Concepts¶
This page provides the mathematical foundations of Topos. It explains how we use category theory—specifically topos theory—to model code quality as a structural property of programs. For a practical breakdown of the metrics we use, see Measures.
Topos Evaluations: The Quality Pillars¶
Topos classifies code against an eight-valued Quality Medal lattice (technically a free Heyting algebra on three generators). This captures degrees of independent quality rather than a single pass/fail score.
The three generators—SIMPLE, COMPOSABLE, and SECURE—represent the three Quality Pillars of software quality in Topos. They are pairwise incomparable, meaning a program can excel in one while failing in another:
SIMPLE (Code Complexity): Evaluates internal readability and logic flow.
COMPOSABLE (Module Coupling): Evaluates how a module relates to the rest of the system.
SECURE (Data Flow Safety): Evaluates the absence of dangerous operations and taint flows.
A program can earn any combination of these pillars, unlocking different Quality Medals (e.g., a SILVER medal, or the ultimate GOLD medal). This preserves nuances: Topos never collapses a security failure into a complexity score.
Code Quality as a Characteristic Morphism¶
In Topos, we treat programs as mathematical objects that can be classified based on their structure.
- Programs as Graphs
We model programs as graphs (or systems of graphs) within the Category of Graphs. A program isn’t just a text file; it is a Control Flow Graph (CFG), a Code Property Graph (CPG), and a node in a Module Dependency Graph (MDG).
- The Subobject Classifier ( :math:`Omega` )

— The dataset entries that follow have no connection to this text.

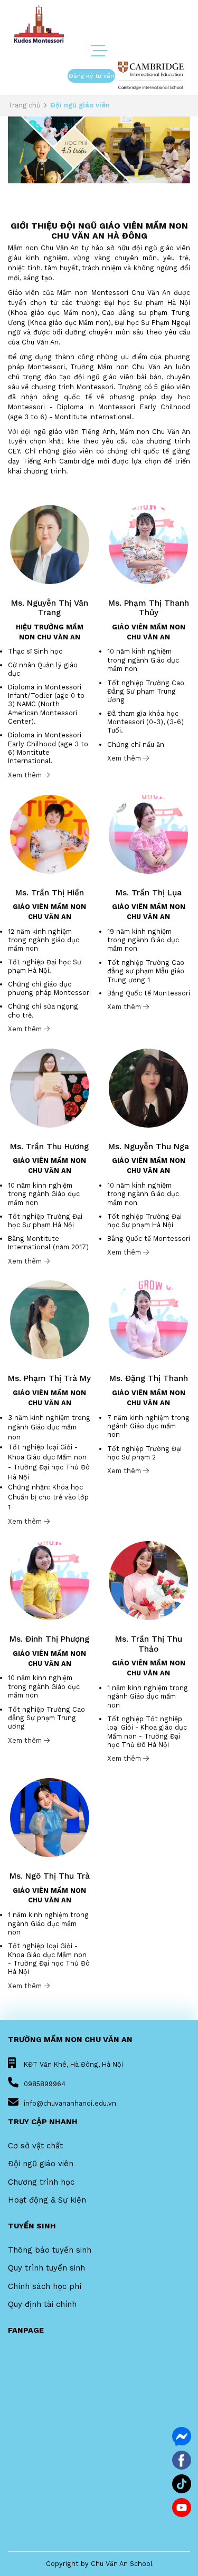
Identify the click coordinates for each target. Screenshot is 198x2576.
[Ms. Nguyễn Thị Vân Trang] (49, 544)
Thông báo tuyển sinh (49, 2250)
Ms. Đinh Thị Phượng (49, 1639)
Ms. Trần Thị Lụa (149, 892)
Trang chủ (24, 105)
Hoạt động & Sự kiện (47, 2200)
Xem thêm (26, 775)
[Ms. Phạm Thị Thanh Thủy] (148, 544)
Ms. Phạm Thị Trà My (49, 1378)
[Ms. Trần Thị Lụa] (148, 833)
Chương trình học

In topos theory, a topos is a category that behaves like the category of sets, specifically one that possesses a subobject classifier. The subobject classifier, denoted \(\Omega\), is an object that represents “truth values.” While a standard topos (like Set) has \(\Omega = \{True, False\}\), Topos introduces a custom \(\Omega\)—the eight-valued Heyting algebra of our quality pillars.
- The Characteristic Morphism ( :math:`chi` )
The “quality” of a program is defined by its characteristic morphism. This is a mapping:
\[\chi: \text{Program} \to \Omega\]This map classifies a program by sending it to a specific element in the lattice \(\Omega\). This classification is decided based on structural descriptions of the program’s graph representations. For the specific metrics that determine this map, see Measures.
Representations, Probes, and Profunctors¶
The characteristic morphism is computed through three levels of abstraction:
- Representations
Internal graph structures built from the source code (CFG, CPG, MDG). These capture the raw structural data of the program.
- Probes
Functions that map a representation to a real-valued metric \(f: \text{Rep} \to \mathbb{R}\). For example, a probe on the CFG calculates cyclomatic complexity. Probes are the “sensors” that feed the characteristic morphism.
- Profunctors
Relational tools that operate between two programs (or a program and its tests). They compute structural distances or correspondences:
AST Distance: Measures the topological drift between two programs using UAST edit distance.
Structural Coverage: Estimates how much of a program’s structure is “covered” by a test suite.
Profunctors operate outside the main three-generator lattice but provide essential signals for agent workflows, such as detecting if a refactor was purely cosmetic or structurally significant.
User Preferences and the Relaxation Walk¶
While the lattice \(\Omega\) is only partially ordered, users often have specific quality goals. Topos uses User Preferences — a strict total order (permutation) of the three pillars — to linearize the lattice and guide agent iteration.
- The Induced Total Order
A preference ranking like
(SIMPLE, COMPOSABLE, SECURE)induces a total order on the 8 Quality Medals. This allows the system to score every verdict \(v \in \Omega\) lexicographically based on which pillars are satisfied.- Aspirational vs. Pragmatic Targets
Aspirational Target: Usually
GOLD(🥇). The agent first attempts to satisfy all three quality pillars.Pragmatic Target (The “Ideal Intersection”): The meet (∧) of the top-two ranked pillars, representing a
SILVER(🥈) medal. If the agent plateaus while aiming forGOLD, it naturally diverts to this fallback.
- The Relaxation Walk
Given a preference ranking and a current verdict, Topos calculates a relaxation walk — the descending sequence of Quality Medals from the target down to the current state. Agents use this walk to identify the “next step” improvement, ensuring that every refactor iteration moves the codebase closer to the user’s intent.